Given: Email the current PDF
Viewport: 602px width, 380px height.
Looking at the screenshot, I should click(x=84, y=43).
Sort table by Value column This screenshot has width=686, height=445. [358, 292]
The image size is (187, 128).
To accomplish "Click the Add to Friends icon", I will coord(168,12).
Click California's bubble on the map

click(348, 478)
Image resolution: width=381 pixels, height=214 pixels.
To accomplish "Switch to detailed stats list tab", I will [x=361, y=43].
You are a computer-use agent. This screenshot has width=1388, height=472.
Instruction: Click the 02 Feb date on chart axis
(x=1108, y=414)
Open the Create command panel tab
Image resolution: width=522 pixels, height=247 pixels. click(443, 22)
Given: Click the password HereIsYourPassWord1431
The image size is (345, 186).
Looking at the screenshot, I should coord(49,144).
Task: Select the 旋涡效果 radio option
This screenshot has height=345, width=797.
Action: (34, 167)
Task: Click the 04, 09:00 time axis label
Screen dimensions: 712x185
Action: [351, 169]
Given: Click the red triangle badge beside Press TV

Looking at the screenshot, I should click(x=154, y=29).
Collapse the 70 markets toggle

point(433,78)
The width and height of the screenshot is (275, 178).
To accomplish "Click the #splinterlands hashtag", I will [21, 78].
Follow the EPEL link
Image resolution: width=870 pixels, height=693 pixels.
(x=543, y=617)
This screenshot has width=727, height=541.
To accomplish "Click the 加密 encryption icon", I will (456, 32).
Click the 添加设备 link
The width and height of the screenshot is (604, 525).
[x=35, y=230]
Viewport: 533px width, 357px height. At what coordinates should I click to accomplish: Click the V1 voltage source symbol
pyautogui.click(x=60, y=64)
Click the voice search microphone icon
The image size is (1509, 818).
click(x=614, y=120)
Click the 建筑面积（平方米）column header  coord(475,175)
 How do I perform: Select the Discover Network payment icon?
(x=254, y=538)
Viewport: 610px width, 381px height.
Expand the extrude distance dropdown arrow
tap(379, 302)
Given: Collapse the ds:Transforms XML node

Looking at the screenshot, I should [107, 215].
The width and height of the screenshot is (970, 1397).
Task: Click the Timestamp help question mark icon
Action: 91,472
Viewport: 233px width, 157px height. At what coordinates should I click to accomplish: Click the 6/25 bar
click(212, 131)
+++
[TASK TO CARRY OUT]:
Repeat nothing before the line containing "Viewport: 610px width, 381px height."; repeat that line and every later line of the listing exactly.

[ANSWER TO THE EXERCISE]:
Viewport: 610px width, 381px height.
Expand the extrude distance dropdown arrow
tap(379, 302)
Given: Collapse the ds:Transforms XML node

Looking at the screenshot, I should [107, 215].
The width and height of the screenshot is (970, 1397).
Task: Click the Timestamp help question mark icon
Action: 91,472
Viewport: 233px width, 157px height. At what coordinates should I click to accomplish: Click the 6/25 bar
click(212, 131)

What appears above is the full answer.